▶ [Requirement A]:
From the article on the song "Banker Brown," extract the passage that begins with the words containing "(Originally published: Inside" and ends with "and Valentine's Day.".
▶ [Requirement B]:
Answer these from the article on the song "Banker Brown":
(i) In what publication and month was the article first printed?
(ii) Whose book was the author looking through when he found the song?
(iii) In what year was the song collected, and from whom?
▶ [Requirement C]:
Go on writing the article on the song "Banker Brown" after its final sentence.

▶ [Source]:
+++

Remembering The Old Songs:

BANKER BROWN

by Bob Waltz

(Originally published: Inside Bluegrass, February 2005)

Two months ago, I had to try to think up something to do with Christmas. The reward for doing December is that I also get to do February, and Valentine's Day.

Obviously there are a few thousand traditional songs suitable, in some sense or other, for a fake holiday devoted to courtship. But as I was glancing through MacEdward Leach's Folk Ballads & Songs of the Lower Labrador Coast, I ran across this, and I was hooked.

The origins of this song seem to be completely obscure. Leach couldn't trace it. Nor can I, nor Steve Roud, nor anyone else I've consulted. I can tell you a lot of places where it isn't found, but that doesn't tell us much.

I do suspect that it's composed; it's too arty. It also, obviously, reverses the roles we usually see in folklore, with the daughter wanting to marry above her while the mother wants her to marry her beloved. But it's fun, and it's traditional now; Leach collected it in 1960 from Martin Hocko of Pinware, Labrador. It's said to have been popular in that town.

+++

▶ [Given information]:

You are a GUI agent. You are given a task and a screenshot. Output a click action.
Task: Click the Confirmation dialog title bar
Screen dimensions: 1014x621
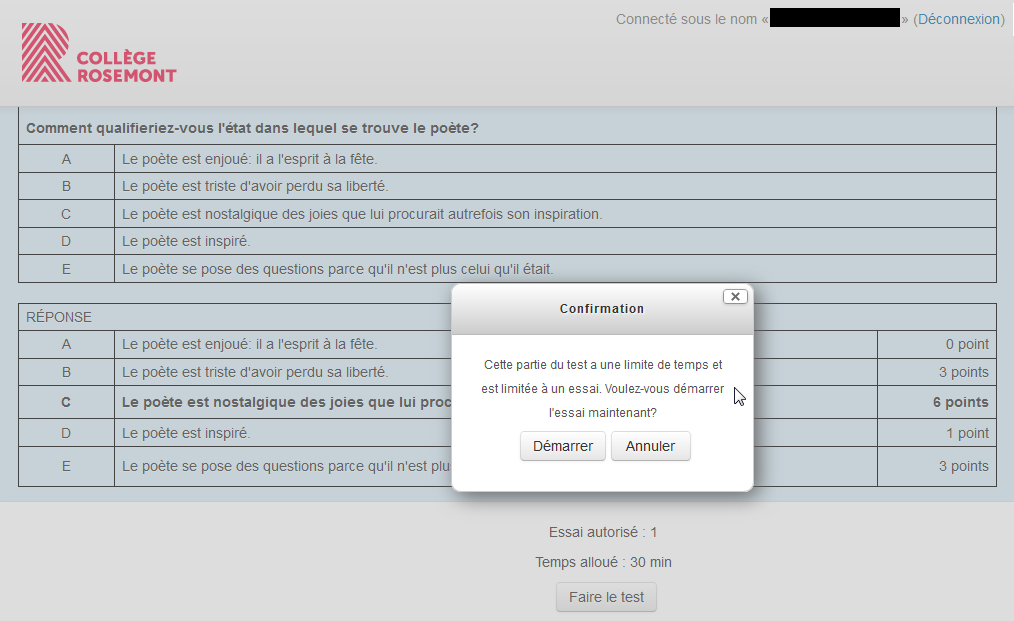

+++

▶ [Response A]:
(Originally published: Inside Bluegrass, February 2005)

Two months ago, I had to try to think up something to do with Christmas. The reward for doing December is that I also get to do February, and Valentine's Day.

▶ [Response B]:
(i) Inside Bluegrass, February 2005.
(ii) MacEdward Leach's.
(iii) 1960, from Martin Hocko of Pinware, Labrador.

▶ [Response C]:
The tune I don't recognize. In fact, I don't think this can be what Hocko actually sung; the timing is all wrong. That, plus the occasional odd notes, forced me to produce the strange and rather lush set of chords I've marked here. (Leach didn't give chords; just the tune.) If the song failed to become popular elsewhere, it's probably because the melody was so weak.

If you want to try something else, there are alternatives. It works quite well to the verse of Ernest "Pop" Stoneman's In the Land Beyond the Blue, and that tune fits the quasi-tragic love affair so well that I may just start singing it to that. You might be able to find something else, or to make up your own tune. That might also make it more suitable for bluegrass harmonization; this version is obviously too high, and some of the intervals are rather nasty as well.

[CLICK HERE FOR SHEET MUSIC (pdf file)]

Complete Lyrics:
1. One evening in a cottage sat maiden young and fair;
Her mother dear was seated by her side;
"Jack was here today to see me and he pleaded for my hand;
I love him, but I'll never be his bride."

2. "I mean to marry Banker Brown although he's old and gray;
I do not love him; yet someday we 'II wed."
The mother laid her knitting down and turning with a sigh,
She gently kissed her daughter and she said:

3. "Wed the man you love, or don't wed at all;
Remember, dear, and don't forget
That a maiden who gave up her hand
For a mere bag of gold will find life one long regret.

4. Whenever I see old age linked with youth,
It brings back the story now old,
How men long ago sold love's roses, you know,
For a thorn tipped with gold.

5. Just one short year had passed and gone, when on a winter's eve
There came a knock upon the cottage door.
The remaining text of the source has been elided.